Task =
Pull out each line of the data that contains the word "İlanları". Case counts.
═════ Dataset excerpts
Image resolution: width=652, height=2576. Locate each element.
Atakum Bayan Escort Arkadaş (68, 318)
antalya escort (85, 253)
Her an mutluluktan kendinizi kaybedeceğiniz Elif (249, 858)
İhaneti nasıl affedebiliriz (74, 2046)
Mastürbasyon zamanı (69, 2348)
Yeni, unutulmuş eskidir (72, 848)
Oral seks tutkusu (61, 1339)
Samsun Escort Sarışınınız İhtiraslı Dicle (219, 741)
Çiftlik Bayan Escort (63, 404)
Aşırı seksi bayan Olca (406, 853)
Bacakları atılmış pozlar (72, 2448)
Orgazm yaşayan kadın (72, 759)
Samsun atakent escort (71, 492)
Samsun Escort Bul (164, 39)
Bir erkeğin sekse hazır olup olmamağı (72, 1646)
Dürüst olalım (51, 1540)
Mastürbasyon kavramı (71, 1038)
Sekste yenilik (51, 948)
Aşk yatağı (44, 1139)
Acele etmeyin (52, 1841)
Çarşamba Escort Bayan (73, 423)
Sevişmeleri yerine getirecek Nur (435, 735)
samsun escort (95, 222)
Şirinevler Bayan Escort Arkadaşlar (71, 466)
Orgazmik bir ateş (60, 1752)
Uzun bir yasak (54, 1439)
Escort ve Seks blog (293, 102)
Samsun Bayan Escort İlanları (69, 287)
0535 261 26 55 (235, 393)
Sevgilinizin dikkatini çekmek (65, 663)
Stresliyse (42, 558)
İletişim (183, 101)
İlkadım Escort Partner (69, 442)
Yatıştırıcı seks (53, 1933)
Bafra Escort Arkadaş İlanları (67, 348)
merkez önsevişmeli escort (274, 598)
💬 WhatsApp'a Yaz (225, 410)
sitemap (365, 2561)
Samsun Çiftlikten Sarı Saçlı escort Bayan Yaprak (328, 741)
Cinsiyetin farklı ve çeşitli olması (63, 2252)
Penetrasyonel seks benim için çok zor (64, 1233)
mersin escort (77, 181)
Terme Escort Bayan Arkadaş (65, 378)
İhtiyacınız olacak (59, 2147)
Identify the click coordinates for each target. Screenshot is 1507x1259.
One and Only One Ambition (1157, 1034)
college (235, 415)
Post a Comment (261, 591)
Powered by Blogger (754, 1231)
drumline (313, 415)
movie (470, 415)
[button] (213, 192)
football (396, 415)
══════════
Answer =
Samsun Bayan Escort İlanları (69, 287)
Bafra Escort Arkadaş İlanları (67, 348)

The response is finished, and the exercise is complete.